=== Data for processing ===

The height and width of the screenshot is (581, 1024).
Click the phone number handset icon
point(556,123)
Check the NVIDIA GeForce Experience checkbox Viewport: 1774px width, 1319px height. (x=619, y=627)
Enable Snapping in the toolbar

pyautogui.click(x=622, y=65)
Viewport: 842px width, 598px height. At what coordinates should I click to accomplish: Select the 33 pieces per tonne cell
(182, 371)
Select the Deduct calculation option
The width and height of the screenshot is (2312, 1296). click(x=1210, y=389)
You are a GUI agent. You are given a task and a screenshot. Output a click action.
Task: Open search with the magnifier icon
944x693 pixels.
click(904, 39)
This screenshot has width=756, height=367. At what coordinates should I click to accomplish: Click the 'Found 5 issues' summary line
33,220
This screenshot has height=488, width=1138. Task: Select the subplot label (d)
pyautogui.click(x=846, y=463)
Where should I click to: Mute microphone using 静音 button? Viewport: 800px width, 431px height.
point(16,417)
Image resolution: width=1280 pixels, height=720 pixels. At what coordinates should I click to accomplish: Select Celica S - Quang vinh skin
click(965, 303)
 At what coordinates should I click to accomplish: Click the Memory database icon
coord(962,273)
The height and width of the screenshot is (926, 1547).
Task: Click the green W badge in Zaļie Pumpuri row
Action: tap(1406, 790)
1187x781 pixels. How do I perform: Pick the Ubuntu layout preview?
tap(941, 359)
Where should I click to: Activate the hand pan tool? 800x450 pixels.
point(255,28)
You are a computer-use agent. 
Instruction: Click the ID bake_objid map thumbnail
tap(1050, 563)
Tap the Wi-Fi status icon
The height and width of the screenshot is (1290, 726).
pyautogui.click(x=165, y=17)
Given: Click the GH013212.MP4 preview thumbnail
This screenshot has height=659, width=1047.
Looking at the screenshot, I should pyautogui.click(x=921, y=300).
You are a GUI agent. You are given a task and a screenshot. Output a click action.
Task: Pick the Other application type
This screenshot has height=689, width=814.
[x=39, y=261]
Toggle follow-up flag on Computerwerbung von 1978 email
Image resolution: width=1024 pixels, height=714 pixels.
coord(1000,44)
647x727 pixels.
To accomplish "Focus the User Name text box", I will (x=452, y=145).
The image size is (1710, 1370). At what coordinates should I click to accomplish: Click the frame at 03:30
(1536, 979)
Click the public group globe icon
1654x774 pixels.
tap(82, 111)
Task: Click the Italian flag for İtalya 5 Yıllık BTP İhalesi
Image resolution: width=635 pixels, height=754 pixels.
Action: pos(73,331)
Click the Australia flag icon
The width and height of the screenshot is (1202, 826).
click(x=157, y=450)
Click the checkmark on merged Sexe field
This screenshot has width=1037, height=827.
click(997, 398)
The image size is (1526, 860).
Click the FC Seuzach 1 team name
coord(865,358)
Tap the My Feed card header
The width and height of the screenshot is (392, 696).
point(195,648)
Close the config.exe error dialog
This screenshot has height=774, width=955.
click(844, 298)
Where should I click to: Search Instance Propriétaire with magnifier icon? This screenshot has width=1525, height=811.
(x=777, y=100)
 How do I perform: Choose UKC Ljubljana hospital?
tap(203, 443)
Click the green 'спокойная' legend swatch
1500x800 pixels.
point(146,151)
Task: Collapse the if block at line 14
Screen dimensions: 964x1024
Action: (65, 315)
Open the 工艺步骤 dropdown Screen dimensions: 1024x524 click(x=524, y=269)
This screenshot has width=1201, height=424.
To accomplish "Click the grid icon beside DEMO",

===

▶ [What you have to do] When you reply, retype each line exactly as it appears above.

▶ [Answer to this exercise]
The height and width of the screenshot is (581, 1024).
Click the phone number handset icon
point(556,123)
Check the NVIDIA GeForce Experience checkbox Viewport: 1774px width, 1319px height. (x=619, y=627)
Enable Snapping in the toolbar

pyautogui.click(x=622, y=65)
Viewport: 842px width, 598px height. At what coordinates should I click to accomplish: Select the 33 pieces per tonne cell
(182, 371)
Select the Deduct calculation option
The width and height of the screenshot is (2312, 1296). click(x=1210, y=389)
You are a GUI agent. You are given a task and a screenshot. Output a click action.
Task: Open search with the magnifier icon
944x693 pixels.
click(904, 39)
This screenshot has width=756, height=367. At what coordinates should I click to accomplish: Click the 'Found 5 issues' summary line
33,220
This screenshot has height=488, width=1138. Task: Select the subplot label (d)
pyautogui.click(x=846, y=463)
Where should I click to: Mute microphone using 静音 button? Viewport: 800px width, 431px height.
point(16,417)
Image resolution: width=1280 pixels, height=720 pixels. At what coordinates should I click to accomplish: Select Celica S - Quang vinh skin
click(965, 303)
 At what coordinates should I click to accomplish: Click the Memory database icon
coord(962,273)
The height and width of the screenshot is (926, 1547).
Task: Click the green W badge in Zaļie Pumpuri row
Action: tap(1406, 790)
1187x781 pixels. How do I perform: Pick the Ubuntu layout preview?
tap(941, 359)
Where should I click to: Activate the hand pan tool? 800x450 pixels.
point(255,28)
You are a computer-use agent. 
Instruction: Click the ID bake_objid map thumbnail
tap(1050, 563)
Tap the Wi-Fi status icon
The height and width of the screenshot is (1290, 726).
pyautogui.click(x=165, y=17)
Given: Click the GH013212.MP4 preview thumbnail
This screenshot has height=659, width=1047.
Looking at the screenshot, I should pyautogui.click(x=921, y=300).
You are a GUI agent. You are given a task and a screenshot. Output a click action.
Task: Pick the Other application type
This screenshot has height=689, width=814.
[x=39, y=261]
Toggle follow-up flag on Computerwerbung von 1978 email
Image resolution: width=1024 pixels, height=714 pixels.
coord(1000,44)
647x727 pixels.
To accomplish "Focus the User Name text box", I will (x=452, y=145).
The image size is (1710, 1370). At what coordinates should I click to accomplish: Click the frame at 03:30
(1536, 979)
Click the public group globe icon
1654x774 pixels.
tap(82, 111)
Task: Click the Italian flag for İtalya 5 Yıllık BTP İhalesi
Image resolution: width=635 pixels, height=754 pixels.
Action: pos(73,331)
Click the Australia flag icon
The width and height of the screenshot is (1202, 826).
click(x=157, y=450)
Click the checkmark on merged Sexe field
This screenshot has width=1037, height=827.
click(997, 398)
The image size is (1526, 860).
Click the FC Seuzach 1 team name
coord(865,358)
Tap the My Feed card header
The width and height of the screenshot is (392, 696).
point(195,648)
Close the config.exe error dialog
This screenshot has height=774, width=955.
click(844, 298)
Where should I click to: Search Instance Propriétaire with magnifier icon? This screenshot has width=1525, height=811.
(x=777, y=100)
 How do I perform: Choose UKC Ljubljana hospital?
tap(203, 443)
Click the green 'спокойная' legend swatch
1500x800 pixels.
point(146,151)
Task: Collapse the if block at line 14
Screen dimensions: 964x1024
Action: (65, 315)
Open the 工艺步骤 dropdown Screen dimensions: 1024x524 click(x=524, y=269)
This screenshot has width=1201, height=424.
To accomplish "Click the grid icon beside DEMO",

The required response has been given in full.